Medical Expert, Clinical Sciences

Overview

Galderma is an emerging pure‑play dermatology leader with a science‑based portfolio of premium flagship brands and services that span the full spectrum of the dermatology market through Injectable Aesthetics, Dermatological Skincare and Therapeutic Dermatology.

Job Title
:
Medical Expert, Clinical Sciences

Location
:
Boston, MA;
Miami, FL; or remote on the East Coast.

The Medical Expert, Clinical Sciences provides scientific and medical input to clinical development programs, collaborating with cross‑functional teams to ensure clinical activities align with regulatory standards, Good Clinical Practice, and company objectives. The role supports the development and writing of clinical documentation, medical insight during study conduct, and data interpretation.

• Works as part of a diverse, cross‑functional team responsible for the design, implementation, execution, and documentation of clinical studies supporting regulatory and business objectives.
• Provides scientific and clinical input (e.g., rationale, objectives, endpoints) to clinical development plans, Target Product Profiles, study outlines, protocols, investigator brochures, and other clinical documentation.
• Contributes as a therapeutic‑area scientific and medical expert in discussions with internal stakeholders (e.g., Clinical Development, Global Medical Affairs, Regulatory, and Product Strategy).
• Supports communication with external stakeholders (e.g., clinical investigators, CROs, and key opinion leaders) under guidance from senior colleagues or project leads.
• Provides medical support and safety medical monitoring during study conduct, addressing medically relevant questions and ensuring clinical data quality and integrity.
• Contributes to preparation of presentation materials for investigator meetings, protocol training sessions, and scientific advisory boards.
• Participates in the review and interpretation of clinical data in collaboration with study and development teams.
• Supports preparation of study reports, clinical summaries, and regulatory submissions as needed.
• Collaborates with Global Clinical Safety in evaluating the drug or device benefit‑risk profile, risk management activities and assists in documentation of safety‑related findings.
• Performs other duties as assigned.

• MD (or equivalent) required.
• At least 2–3 years of industry experience required.
• Experience in aesthetic dermatology or medical aesthetics preferred; injectable aesthetics experience advantageous.
• Strong knowledge of international guidelines ICH/GCP, and basic knowledge of GMP/GDP.
• Familiarity with global regulatory standards for medical devices and/or drugs.
• Strong understanding of the clinical development process, data management, and risk management principles.
• Fluent in English (written and oral).

The base salary range is $170,000–265,000, depending on experience, skill set and location.

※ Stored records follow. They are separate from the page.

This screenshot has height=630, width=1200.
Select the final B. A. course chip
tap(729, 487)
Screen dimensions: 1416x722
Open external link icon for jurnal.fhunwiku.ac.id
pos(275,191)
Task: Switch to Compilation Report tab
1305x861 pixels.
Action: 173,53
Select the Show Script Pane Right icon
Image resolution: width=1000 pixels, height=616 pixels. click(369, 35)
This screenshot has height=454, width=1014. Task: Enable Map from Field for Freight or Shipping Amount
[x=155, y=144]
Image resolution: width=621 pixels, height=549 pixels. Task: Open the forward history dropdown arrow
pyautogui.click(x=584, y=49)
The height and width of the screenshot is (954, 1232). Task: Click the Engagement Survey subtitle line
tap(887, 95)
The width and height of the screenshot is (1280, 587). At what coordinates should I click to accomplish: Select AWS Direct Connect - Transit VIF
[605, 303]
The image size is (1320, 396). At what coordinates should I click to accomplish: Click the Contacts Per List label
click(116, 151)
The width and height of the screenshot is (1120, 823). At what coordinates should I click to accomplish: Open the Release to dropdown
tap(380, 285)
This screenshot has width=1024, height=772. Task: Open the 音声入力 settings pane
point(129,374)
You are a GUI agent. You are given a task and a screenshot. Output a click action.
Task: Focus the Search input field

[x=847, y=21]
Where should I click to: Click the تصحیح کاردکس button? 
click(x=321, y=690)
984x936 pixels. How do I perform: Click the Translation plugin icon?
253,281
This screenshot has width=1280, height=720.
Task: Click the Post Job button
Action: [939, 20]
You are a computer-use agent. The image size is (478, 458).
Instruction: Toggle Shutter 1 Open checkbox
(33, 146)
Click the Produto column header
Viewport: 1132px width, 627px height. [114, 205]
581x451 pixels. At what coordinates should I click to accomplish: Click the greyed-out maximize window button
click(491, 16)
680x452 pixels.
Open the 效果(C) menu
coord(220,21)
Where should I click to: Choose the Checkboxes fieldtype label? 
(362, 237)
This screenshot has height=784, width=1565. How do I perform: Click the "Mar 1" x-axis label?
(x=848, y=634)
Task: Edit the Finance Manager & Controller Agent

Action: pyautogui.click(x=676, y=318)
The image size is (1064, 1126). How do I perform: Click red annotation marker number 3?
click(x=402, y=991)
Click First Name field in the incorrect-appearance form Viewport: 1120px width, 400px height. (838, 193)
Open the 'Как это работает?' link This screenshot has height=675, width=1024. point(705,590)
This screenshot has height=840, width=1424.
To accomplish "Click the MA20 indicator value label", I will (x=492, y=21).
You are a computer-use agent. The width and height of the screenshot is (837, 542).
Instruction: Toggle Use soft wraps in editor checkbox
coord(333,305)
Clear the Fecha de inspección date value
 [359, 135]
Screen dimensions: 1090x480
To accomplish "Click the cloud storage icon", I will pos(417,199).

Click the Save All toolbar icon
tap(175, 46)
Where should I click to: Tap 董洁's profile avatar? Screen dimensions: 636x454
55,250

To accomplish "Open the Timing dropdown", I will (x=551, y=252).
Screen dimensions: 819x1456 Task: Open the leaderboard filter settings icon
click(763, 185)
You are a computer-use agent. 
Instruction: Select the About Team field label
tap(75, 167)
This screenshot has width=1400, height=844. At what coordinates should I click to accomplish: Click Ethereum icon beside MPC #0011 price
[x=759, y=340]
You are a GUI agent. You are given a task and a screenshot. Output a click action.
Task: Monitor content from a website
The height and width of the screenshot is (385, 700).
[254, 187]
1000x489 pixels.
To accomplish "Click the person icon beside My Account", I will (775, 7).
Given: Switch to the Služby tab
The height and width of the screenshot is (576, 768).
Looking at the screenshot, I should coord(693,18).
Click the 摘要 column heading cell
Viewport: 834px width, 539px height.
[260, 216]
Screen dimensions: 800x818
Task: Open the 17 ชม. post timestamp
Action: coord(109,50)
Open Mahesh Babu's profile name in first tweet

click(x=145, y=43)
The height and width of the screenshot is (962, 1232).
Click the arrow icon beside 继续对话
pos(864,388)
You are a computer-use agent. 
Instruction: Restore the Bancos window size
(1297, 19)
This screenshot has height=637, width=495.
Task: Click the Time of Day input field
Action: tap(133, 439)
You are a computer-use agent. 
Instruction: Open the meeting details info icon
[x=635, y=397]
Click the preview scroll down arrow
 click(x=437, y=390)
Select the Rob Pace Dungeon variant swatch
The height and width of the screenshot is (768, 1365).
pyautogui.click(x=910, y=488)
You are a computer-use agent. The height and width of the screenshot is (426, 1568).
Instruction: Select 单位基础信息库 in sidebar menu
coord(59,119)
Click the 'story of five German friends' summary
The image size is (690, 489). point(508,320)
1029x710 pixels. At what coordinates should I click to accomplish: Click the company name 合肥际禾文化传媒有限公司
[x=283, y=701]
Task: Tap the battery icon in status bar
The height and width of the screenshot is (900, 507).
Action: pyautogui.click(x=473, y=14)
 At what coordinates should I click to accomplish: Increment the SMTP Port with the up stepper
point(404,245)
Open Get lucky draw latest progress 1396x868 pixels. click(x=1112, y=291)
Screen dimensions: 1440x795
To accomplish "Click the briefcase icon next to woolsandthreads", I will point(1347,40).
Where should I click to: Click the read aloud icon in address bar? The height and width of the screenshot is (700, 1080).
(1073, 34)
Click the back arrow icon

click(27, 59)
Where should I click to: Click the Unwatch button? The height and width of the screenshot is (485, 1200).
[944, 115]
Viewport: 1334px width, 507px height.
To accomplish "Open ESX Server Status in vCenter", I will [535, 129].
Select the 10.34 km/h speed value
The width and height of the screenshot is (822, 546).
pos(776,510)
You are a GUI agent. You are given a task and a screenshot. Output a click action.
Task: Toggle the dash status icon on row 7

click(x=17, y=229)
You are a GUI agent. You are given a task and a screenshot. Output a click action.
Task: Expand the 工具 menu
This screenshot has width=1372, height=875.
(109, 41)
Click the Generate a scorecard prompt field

In addition to base salary, employees may participate in an annual short‑term incentive program based on corporate performance. The benefits program includes health insurance, a 401(k) plan with employer match, paid time off, hybrid work schedules and more.

• If your profile is a match, we will invite you for a first virtual conversation with the recruiter.
• The next step is a virtual conversation with the hiring manager.
• The final step is a panel conversation with the extended team.

This job description does not list all the duties of the job. You may be asked by your supervisors or managers to perform other duties. You will be evaluated in part based on your performance of the tasks listed in this job description. The employer has the right to revise this job description at any time. This job description is not an employment contract, and either you or the employer may terminate employment at any time, for any reason.

In addition, reasonable accommodations may be made to enable individuals with disabilities to perform the essential functions of this position.